··· Document passage

LOS ANGELES — Los Angeles County alone contains 4.9 million Hispanics (about half the county’s inhabitants), or 9 percent of the nation’s Latino population. A metropolis this big has at least some outlets for theatre based on Latin American themes, where Latinx (which is a gender-neutral way of referring to the Latino community) actors, directors, writers and allied professionals can show their merits.
Three recent productions, two of them running until December 18th, touch on Latin American life in Uruguay, Argentina, Cuba, Mexico and the U.S.
Downtown’s Los Angeles Theatre Center offers the Latino Theater Company’s production of The Latina Christmas Special, featuring three lusty comedians, Diana Yanez, Maria Russell and Sandra Valls. Earlier this season the company gave us the monumental A Mexican Trilogy: An American Story.
Yanez has said she created the show “as an homage to all those TV shows we watched growing up — all those ‘Christmas Specials’ that we so closely identified with the holidays but had no Latinos in them (or maybe just José Feliciano).” Although Latino families retained their food and other holiday customs, the seasonal trappings of snow, tinsel and pine trees, Santa and his reindeer, all became incongruously slapped onto the landscape of Florida and the Southwest.
The 90-minute romp has the three of them celebrating around the Christmas tree and a piano, bolting down tequilas, cracking lewd jokes, and just being generally tacky, dishing about everything from moms to cucarachas to Farrah Fawcett. Each in turn stands in the spotlight with her Christmas memories, recalling how these immigrant families adapted to life in these whitewashed United States. None of their lives became the American Dream their parents hoped for, as bad marriages, nonstandard career choices and alternative sexualities set in. Still, those families had love and protectiveness, humor and music, and Telemundo-worthy escándalos we can afford to laugh about now.
Directed by Geoffrey Rivas, the show includes historical photos and film footage of the young girls, with their families, home décor and toys. These kids’ problems around the holiday had an ethnic inflection, but resemble everyone’s problem: How to remember the meaning of Christmas amidst the swirl of tasteless, excessive commercialism.
L.A.-born Maria focuses around being an especially indulged child with a weight problem, although Sandra and Diana say she’s not fat, just “healthy.” Aspirations of becoming a ballerina with a Barbie body just do not happen. Diana’s parents left Cuba as a young married couple and settled in Miami. She delivers a hilarious dissertation on the multiple applications of the word coño, and relates how her kid brother became a fan of the Village People, and grew into a kick-ass queer man.

······
··· Recorded information

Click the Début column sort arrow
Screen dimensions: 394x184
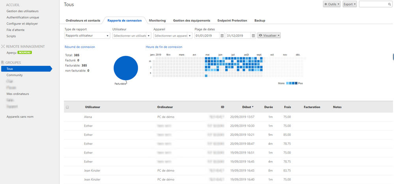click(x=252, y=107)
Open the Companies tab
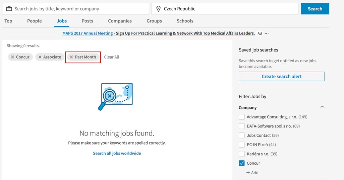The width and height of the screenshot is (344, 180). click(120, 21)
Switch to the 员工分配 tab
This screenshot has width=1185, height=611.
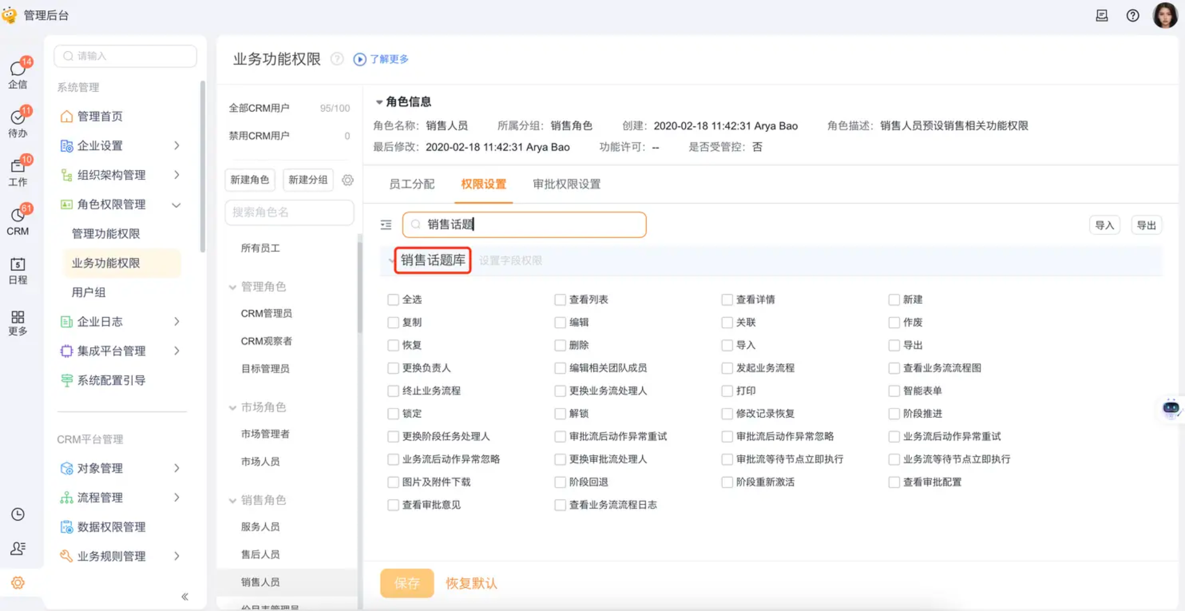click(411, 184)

······
··· Recorded information

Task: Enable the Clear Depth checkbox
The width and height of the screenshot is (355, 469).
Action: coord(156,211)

······

Instruction 1:
Extract the passage of the Los Angeles theater review from "Yanez has said" up to and including "and the Southwest.".
Instruction 2:
In the rows from the line with "Click the Début column sort arrow" up to and including the line with "click(411, 184)", change "tab" to "pane" and write out only those lines, with everything else left as it is and the pictures left out.
The theater review and the rows come from unrelated sources.

Task output 1:
Yanez has said she created the show “as an homage to all those TV shows we watched growing up — all those ‘Christmas Specials’ that we so closely identified with the holidays but had no Latinos in them (or maybe just José Feliciano).” Although Latino families retained their food and other holiday customs, the seasonal trappings of snow, tinsel and pine trees, Santa and his reindeer, all became incongruously slapped onto the landscape of Florida and the Southwest.

Task output 2:
Click the Début column sort arrow
Screen dimensions: 394x184
click(x=252, y=107)
Open the Companies pane
The width and height of the screenshot is (344, 180). click(120, 21)
Switch to the 员工分配 pane
This screenshot has width=1185, height=611.
click(411, 184)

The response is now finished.